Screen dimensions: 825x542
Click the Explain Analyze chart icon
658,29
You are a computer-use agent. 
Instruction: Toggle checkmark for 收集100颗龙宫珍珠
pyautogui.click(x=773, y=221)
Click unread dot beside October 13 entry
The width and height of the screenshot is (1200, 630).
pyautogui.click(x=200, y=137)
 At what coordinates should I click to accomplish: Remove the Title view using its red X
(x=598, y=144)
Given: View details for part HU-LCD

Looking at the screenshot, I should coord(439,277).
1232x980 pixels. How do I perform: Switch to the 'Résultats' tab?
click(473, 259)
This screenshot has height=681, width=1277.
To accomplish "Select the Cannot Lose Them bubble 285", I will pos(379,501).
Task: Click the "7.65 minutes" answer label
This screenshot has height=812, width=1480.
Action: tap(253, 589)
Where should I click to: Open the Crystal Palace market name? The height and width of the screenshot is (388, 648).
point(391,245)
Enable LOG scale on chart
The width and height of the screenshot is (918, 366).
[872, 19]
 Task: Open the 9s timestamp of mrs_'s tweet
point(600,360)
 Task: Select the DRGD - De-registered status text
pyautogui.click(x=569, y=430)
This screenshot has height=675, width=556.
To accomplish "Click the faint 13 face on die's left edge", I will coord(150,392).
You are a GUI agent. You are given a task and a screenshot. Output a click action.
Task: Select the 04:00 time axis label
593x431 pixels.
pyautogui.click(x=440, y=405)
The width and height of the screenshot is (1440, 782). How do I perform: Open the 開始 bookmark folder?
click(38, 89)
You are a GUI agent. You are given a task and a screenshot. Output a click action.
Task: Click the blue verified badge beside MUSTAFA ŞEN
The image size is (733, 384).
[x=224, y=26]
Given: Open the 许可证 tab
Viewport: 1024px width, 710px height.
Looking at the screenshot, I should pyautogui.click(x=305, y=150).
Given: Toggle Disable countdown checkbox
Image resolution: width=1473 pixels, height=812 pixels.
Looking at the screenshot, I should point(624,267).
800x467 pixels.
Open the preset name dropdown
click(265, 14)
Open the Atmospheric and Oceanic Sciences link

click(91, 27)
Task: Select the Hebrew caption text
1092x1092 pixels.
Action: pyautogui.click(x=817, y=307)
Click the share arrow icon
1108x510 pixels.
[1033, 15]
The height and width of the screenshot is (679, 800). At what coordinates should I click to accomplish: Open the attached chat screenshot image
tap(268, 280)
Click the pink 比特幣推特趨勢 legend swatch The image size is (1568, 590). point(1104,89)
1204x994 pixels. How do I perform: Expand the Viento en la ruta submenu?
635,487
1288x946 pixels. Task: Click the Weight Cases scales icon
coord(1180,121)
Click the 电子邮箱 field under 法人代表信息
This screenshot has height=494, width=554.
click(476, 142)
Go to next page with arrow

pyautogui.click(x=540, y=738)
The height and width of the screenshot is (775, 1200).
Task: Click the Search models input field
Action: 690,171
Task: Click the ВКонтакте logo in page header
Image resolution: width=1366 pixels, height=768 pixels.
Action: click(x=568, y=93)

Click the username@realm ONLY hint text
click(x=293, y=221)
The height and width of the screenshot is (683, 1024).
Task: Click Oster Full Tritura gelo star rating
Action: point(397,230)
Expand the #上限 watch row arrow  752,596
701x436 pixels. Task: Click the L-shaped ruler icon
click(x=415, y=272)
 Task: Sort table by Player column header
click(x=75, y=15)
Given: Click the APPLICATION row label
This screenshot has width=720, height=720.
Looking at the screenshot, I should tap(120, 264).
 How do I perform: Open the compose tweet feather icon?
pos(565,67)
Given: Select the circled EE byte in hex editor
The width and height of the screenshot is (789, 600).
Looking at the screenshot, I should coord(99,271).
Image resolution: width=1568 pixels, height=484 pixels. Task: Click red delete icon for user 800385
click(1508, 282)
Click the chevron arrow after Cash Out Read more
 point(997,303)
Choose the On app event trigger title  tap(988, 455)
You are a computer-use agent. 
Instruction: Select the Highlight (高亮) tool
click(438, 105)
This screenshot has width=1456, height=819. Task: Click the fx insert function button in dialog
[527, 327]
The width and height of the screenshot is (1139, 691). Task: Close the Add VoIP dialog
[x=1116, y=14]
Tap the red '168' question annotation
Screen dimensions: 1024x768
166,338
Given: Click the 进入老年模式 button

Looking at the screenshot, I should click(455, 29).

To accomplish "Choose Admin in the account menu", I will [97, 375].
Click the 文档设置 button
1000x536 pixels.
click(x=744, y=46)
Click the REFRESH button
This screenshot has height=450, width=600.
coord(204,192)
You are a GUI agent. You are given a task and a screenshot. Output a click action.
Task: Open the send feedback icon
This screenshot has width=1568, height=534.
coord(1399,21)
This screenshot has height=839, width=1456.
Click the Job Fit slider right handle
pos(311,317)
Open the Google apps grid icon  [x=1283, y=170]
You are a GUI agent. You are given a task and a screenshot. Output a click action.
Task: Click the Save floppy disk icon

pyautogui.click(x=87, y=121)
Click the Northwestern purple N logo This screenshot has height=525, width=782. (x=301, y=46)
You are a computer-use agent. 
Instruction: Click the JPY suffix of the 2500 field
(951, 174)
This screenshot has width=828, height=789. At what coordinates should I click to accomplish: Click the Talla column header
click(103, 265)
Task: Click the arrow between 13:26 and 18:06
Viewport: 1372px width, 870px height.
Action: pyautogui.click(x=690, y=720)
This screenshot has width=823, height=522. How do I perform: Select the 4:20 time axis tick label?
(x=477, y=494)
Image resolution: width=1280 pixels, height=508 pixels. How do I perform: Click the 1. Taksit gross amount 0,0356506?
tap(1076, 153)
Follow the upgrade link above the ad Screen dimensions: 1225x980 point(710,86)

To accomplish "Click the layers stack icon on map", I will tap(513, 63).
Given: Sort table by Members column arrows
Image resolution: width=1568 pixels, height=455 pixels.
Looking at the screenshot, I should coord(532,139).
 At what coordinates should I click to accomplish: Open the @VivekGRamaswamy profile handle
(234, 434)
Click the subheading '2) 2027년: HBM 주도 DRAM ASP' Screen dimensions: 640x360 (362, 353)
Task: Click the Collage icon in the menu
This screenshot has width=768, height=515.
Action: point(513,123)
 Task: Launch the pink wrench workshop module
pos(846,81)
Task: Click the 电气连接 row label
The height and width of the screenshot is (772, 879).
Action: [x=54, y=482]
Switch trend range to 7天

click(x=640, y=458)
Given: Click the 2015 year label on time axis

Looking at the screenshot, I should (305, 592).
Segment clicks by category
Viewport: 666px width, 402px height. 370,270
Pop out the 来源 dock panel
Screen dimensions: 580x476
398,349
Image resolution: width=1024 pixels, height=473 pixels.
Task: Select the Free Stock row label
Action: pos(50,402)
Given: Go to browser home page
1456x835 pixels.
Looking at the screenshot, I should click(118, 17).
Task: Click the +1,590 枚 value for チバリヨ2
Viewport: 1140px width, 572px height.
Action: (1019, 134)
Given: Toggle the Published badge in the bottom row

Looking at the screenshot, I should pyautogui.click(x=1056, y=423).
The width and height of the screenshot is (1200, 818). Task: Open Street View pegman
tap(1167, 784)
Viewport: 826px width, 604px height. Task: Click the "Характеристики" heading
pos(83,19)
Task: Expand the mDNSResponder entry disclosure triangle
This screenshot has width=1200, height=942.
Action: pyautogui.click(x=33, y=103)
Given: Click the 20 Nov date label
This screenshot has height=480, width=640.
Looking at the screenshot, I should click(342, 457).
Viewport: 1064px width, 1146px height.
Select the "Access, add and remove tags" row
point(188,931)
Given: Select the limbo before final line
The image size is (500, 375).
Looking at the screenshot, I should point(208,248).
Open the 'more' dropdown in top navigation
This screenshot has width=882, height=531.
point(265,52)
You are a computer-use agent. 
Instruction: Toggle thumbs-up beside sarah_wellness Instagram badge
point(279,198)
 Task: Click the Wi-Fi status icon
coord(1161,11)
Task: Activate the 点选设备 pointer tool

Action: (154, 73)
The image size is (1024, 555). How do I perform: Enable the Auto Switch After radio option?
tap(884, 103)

HOW TO COMPLETE THIS TASK> Each line above from the one with "Image resolution: width=1568 pixels, height=484" up to and including the one with "Open the Google" must be set down exactly, and no line outside that span may appear.

RESPONSE>
Image resolution: width=1568 pixels, height=484 pixels. Task: Click red delete icon for user 800385
click(1508, 282)
Click the chevron arrow after Cash Out Read more
 point(997,303)
Choose the On app event trigger title  tap(988, 455)
You are a computer-use agent. 
Instruction: Select the Highlight (高亮) tool
click(438, 105)
This screenshot has width=1456, height=819. Task: Click the fx insert function button in dialog
[527, 327]
The width and height of the screenshot is (1139, 691). Task: Close the Add VoIP dialog
[x=1116, y=14]
Tap the red '168' question annotation
Screen dimensions: 1024x768
166,338
Given: Click the 进入老年模式 button

Looking at the screenshot, I should click(455, 29).

To accomplish "Choose Admin in the account menu", I will [97, 375].
Click the 文档设置 button
1000x536 pixels.
click(x=744, y=46)
Click the REFRESH button
This screenshot has height=450, width=600.
coord(204,192)
You are a GUI agent. You are given a task and a screenshot. Output a click action.
Task: Open the send feedback icon
This screenshot has width=1568, height=534.
coord(1399,21)
This screenshot has height=839, width=1456.
Click the Job Fit slider right handle
pos(311,317)
Open the Google apps grid icon  [x=1283, y=170]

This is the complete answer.